Solar adapts to a virtual world
Another General Assembly law going live next month updates and clarifies a 2013 measure that allowed homeowner associations to impose “reasonable restrictions” on the size and placement of residential rooftop solar installations.
“That’s a very big deal,” Van Patten said. “Before this legislation, solar was a harder sell. Some HOAs just didn’t want solar in the neighborhood or to see it from the street.”
As well, he and Hacker are pleased that the Clean Economy Act and Solar Freedom measures will allow Solarize to install larger rooftop systems in Dominion territory.
Solar Energy World has long served customers in Maryland, Pennsylvania, New Jersey, Florida and Washington, D.C., but it was only last year that it ventured into Virginia.
“We had planned to stick our toe in the water in Virginia with some marketing, then we heard about LEAP,” Hacker said. “It was fortuitous timing after we first won the Solarize bidding process in 2019.”
The pandemic forced the company to adapt. In March, only five of its 70 to 80 employees were allowed in the Howard County office. The rest worked from home. Gradually, more employees are returning to the office and the 15 who were furloughed are slowly coming back to jobs in sales and operations.
“We’ve been installing systems throughout,” he said, adding that crews are outfitted with masks, gloves and booties. “We transitioned to screen-sharing technology right away so we’re not coming into contact with homeowners a whole lot.”

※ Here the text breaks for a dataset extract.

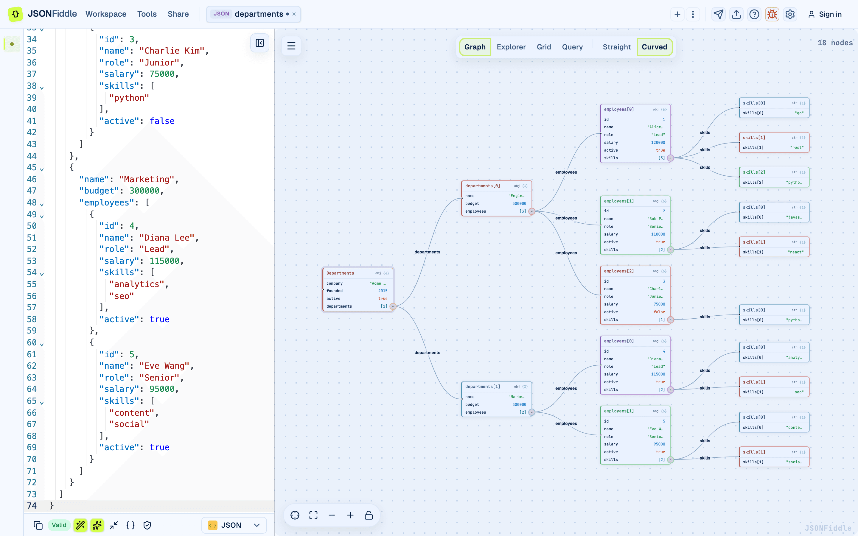Collapse the editor panel with sidebar icon
This screenshot has height=536, width=858.
click(260, 43)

Overcoming those hurdles has not compromised the company’s exacting requirements on aesthetics.
“We believe solar should look like it belongs on a roof,” Hacker said. “I don’t want people cringing when they drive by.”
Why not, he asked, use the lid covering your home as more than a weather shield?
“It’s cheaper to use your roof to generate power than just using it to keep the rain out.”
Correction: This article has been updated to correct the name of contractor Solar Energy World.